We will use again the handy \(AWK\) script \(fasta\_toolkit.awk\) to compute the lengths of each sequence, generating a list of IDs for the sequences that are > 300 residues long, and extract them from the previously indexed ACACA.faa proteome with \(esl-sfetch\).

# print the IDs of Acanthamoeba Rab sequences that are > 300 aa long using fasta_toolkit.awk
#  and filtering its output using cut, sort and awk to generate a sorted list of sequence lengths.
# fasta_toolkit.awk -R 5 ACACA_Rab_hmmsearch_hits.faa | sed '1d' | cut -f1,7 | sort -t $'\t' -nk2,2 | awk -F"\t" '$2 > 300' | cut -d' ' -f1 # <<< v0.5
fasta_toolkit.awk -R 6 ACACA_Rab_hmmsearch_hits.faa | sort -t $'\t' -nk2,2 | awk -F"\t" '$2 > 300' | cut -d' ' -f1

# fetch the > 300 residue-long sequences from the previously indexed Acanthamoeba proteome database using esl-sfetch
# Note the use of the <() (process substitution) Bash idiom to avoid writing intermediary files
esl-sfetch -f ACACA.faa <(fasta_toolkit.awk -R 6 ACACA_Rab_hmmsearch_hits.faa | sort -t $'\t' -nk2,2 | awk -F"\t" '$2 > 300' | cut -d' ' -f1) > ACA_Rab_hits_gt300aa.faa

# the code below would produce the same result as the command shown above, but writing the list of sequences with > 300 residues to the file ACA_Rab_hit_IDs_gt300aa.list
#fasta_toolkit.awk -R 6 ACACA_Rab_hmmsearch_hits.faa | sort -t $'\t' -nk2,2 | awk -F"\t" '$2 > 300' | cut -d' ' -f1 > ACA_Rab_hit_IDs_gt300aa.list
#esl-sfetch -f ACACA.faa ACA_Rab_hit_IDs_gt300aa.list > ACA_Rab_hits_gt300aa.faa

6.5.2 Scan the Acanthamoeba Rab GTPases > 300 amino acids to annotate their Pfam domains using \(hmmscan\)
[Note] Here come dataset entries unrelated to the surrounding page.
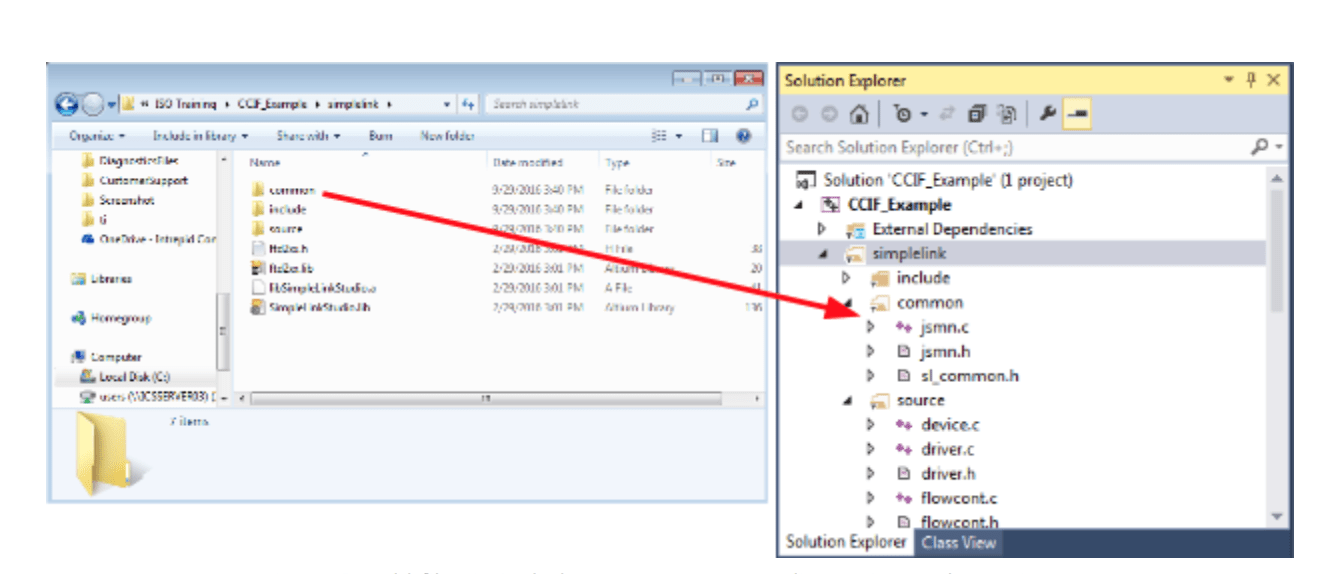This screenshot has width=1340, height=574.
Task: Toggle the preview pane in Windows Explorer
Action: click(711, 136)
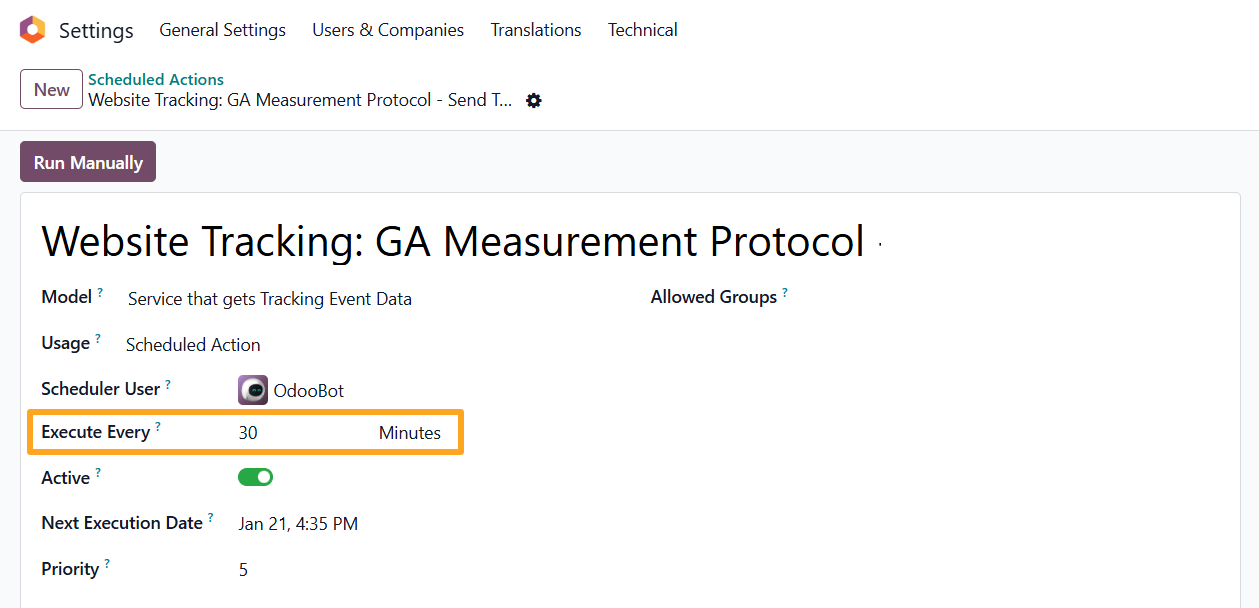Image resolution: width=1259 pixels, height=608 pixels.
Task: Follow the Scheduled Actions breadcrumb link
Action: (155, 79)
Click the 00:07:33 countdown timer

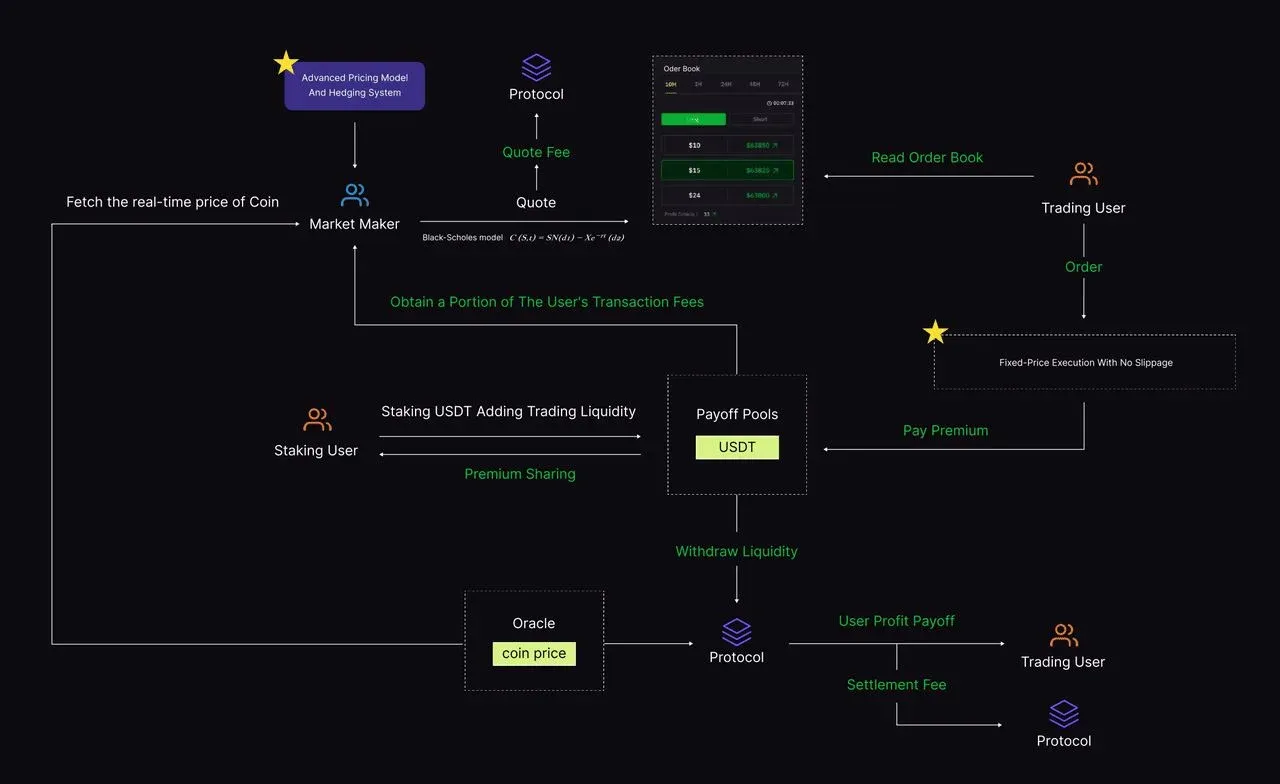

Rather than searching a single profile HMM against a collection of sequences, we want to annotate a protein sequences by using them as queries to search against a collection of profiles of all known domains and repeats available in Pfam.

\(hmmscan\) takes as input a query file containing one or more protein sequences to annotate, and a profile database to search them against. The profile database might be Pfam, SMART, or TIGRFams, for example, or another collection of your choice, including custom-made HMMs.

A profile “database” file is just a concatenation of individual profile files. To create a database file, you can either build individual profile files and concatenate them, or you can concatenate Stockholm alignments and use \(hmmbuild\) to build a profile database from them in one command.

Here we will use the Pfam A library of profile HMMs for known domains. The Pfam database is a large collection of protein families, each represented by multiple sequence alignments and hidden Markov models (HMMs), currently (v37.0) holding 21,979 entries, grouped in 709 clans.

6.5.2.1 Compressing and indexing large HMM text flatfiles (e.g. Pfam-A.hmm) with \(hmmpress\)

\(hmmscan\) has to read a lot of profiles in a hurry, and HMMER’s HMM text flatfiles are bulky. To accelerate this, \(hmmscan\) depends on binary compression and indexing of the flatfiles. Therefore, before running \(hmmscan\), you need to compress and index your profile database with the \(hmmpress\) program: hmmpress your_profile_db

I compressed and indexed the Pfam-A.hmm profile database with the following command:

hmmpress Pfam-A.hmm

Remember that we can access the path to the Pfam-A database by interpolating the variable “${pfam_db}”.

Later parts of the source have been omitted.